Due to last-minute inquiries from the Securities and Exchange Commission over cash-flow statements for 2019 and 2020, Credit Suisse was obliged to postpone the release of its annual report from last week. The bank claims that these discussions are now over. In an effort to bring the bank back to profitability, Chief Executive Officer Ulrich Koerner is attempting to push through a complicated reorganisation. However, this process now runs the risk of becoming stymied by a larger financial selloff tied to US lender Silicon Valley Bank.
The reevaluation coincides with a “adverse opinion” on the group’s internal controls offered by accounting firm PwC. The bank said that certain of the past years’ statements had to be revised a year ago as a result of material flaws. Credit Suisse stated that in order to rectify any substantial flaws or shortcomings, it “may need us to devote considerable resources.”

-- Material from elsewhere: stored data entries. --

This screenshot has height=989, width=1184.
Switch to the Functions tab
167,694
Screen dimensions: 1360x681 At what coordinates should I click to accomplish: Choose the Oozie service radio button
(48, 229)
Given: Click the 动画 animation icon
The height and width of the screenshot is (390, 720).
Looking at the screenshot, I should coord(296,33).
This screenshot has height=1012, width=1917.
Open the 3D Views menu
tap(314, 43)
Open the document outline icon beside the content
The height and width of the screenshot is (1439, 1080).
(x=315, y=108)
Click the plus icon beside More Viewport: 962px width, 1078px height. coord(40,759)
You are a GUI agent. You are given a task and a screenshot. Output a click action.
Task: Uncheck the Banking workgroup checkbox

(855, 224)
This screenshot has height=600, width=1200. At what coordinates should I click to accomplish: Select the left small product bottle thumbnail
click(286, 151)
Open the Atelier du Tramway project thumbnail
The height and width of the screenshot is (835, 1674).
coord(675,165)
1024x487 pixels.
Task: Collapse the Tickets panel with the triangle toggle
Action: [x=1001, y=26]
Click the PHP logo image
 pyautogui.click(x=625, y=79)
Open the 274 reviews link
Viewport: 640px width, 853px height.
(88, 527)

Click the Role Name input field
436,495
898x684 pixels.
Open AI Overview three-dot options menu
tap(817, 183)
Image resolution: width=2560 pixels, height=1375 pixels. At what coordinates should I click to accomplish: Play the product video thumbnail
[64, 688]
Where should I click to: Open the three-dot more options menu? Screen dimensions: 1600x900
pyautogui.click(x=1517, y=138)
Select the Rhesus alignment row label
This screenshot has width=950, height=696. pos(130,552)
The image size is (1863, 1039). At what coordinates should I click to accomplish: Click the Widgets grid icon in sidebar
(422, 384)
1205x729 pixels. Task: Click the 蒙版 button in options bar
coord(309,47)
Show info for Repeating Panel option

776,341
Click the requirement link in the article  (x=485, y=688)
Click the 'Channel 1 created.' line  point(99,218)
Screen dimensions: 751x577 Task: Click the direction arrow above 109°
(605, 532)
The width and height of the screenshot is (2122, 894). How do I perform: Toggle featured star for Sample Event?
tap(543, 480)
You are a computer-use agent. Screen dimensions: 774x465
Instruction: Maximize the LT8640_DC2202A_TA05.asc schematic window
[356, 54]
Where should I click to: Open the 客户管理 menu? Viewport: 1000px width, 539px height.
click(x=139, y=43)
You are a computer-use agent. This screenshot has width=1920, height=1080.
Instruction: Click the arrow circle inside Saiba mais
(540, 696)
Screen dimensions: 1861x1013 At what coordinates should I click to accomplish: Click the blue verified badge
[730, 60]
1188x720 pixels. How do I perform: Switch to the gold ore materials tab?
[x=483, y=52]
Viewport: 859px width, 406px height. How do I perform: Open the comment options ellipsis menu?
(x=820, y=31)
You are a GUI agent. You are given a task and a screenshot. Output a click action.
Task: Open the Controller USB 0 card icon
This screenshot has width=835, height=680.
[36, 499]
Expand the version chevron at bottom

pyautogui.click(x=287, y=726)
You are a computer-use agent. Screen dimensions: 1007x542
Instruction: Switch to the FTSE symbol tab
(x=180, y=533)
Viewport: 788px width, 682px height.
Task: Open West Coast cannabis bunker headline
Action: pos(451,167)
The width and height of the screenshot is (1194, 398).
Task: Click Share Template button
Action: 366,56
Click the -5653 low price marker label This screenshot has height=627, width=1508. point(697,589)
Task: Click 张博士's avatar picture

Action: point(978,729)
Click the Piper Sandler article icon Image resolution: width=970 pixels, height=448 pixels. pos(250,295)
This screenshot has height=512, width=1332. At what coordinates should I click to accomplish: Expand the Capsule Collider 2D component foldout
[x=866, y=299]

The Swiss lender’s stock dropped as much as 5.6% on Tuesday. With a 20% decline this year, the stock is now trading close to a record low.
Government bonds increased as a result of the statement, which increased anxiety about financial turmoil and increased demand for safe-haven assets. On Tuesday, the yield on the two-year Treasury continued to decline until climbing back to just above 4%. The S&P 500 and Nasdaq 100 futures both increased by roughly 0.2%. After plummeting the most since December on Monday, the Stoxx 600 equity index for Europe showed little change. On Monday, shares of Credit Suisse fell by roughly 10%.
The family office connected to investor Bill Hwang, Archegos Capital Management, caused Credit Suisse to experience a multi-billion dollar loss in 2021. It then released a study outlining the procedural errors that caused the disaster. Since then, the bank has entirely changed its top management, and it is currently implementing its second re-boot strategy.
After the lender’s worst yearly performance since the 2008 financial crisis, the bank stated in the remuneration report filed on Tuesday that Chairman Axel Lehmann will forego a payout of 1.5 million Swiss francs ($1.6 million) for his first full year in the position.
According to the bank’s remuneration report, which was released on Tuesday after a delay of several days owing to a last-minute inquiry by US regulators, Lehmann, who assumed the job in January 2022, would not receive the normal fee that is typically paid in addition to board members’ wages.
Lehmann will suggest accepting a lower total salary of 3.8 million francs for the upcoming pay period at the annual shareholder meeting despite receiving compensation of 3 million francs for the pay period from April 2022 to April 2023. The bank also intends to boost the percentage of shares used to pay the chairman’s compensation from 33% to 50%.
Lehmann’s decision to waive his fees is similar to that of executive-board members who did not get a bonus for the previous year, which saw the lender experience record client money withdrawals and a decline in share price due to investor concerns over its restructuring plans. The bank reduced the amount set aside for the 2022 pool for all employees by roughly half, from 2 billion francs to just 1 billion francs.
Koerner received 2.5 million Swiss francs in total salary in 2022, which included his time as an Executive Board member prior to his appointment as CEO.
Since the last quarter of 2022, when more than 110 billion francs was taken out, Credit Suisse has been plagued by customer capital outflows. Yet after launching a significant push to regain the trust of its customers, the bank reported on Tuesday that withdrawals had persisted into this month.
The restructuring of the lender depends on the division of the investment banking division into several units under the Credit Suisse First Boston name. According to the lender’s statement on Tuesday, if the spinoff’s plans for an IPO are carried through, senior executives will hold up to a fifth of that company.
According to the annual report, employees would receive restricted share units in CS First Boston, which would vest three years following the offering and be subject to an additional holding requirement. Additionally, the rewards are meant to provide for salaries to upcoming senior hires.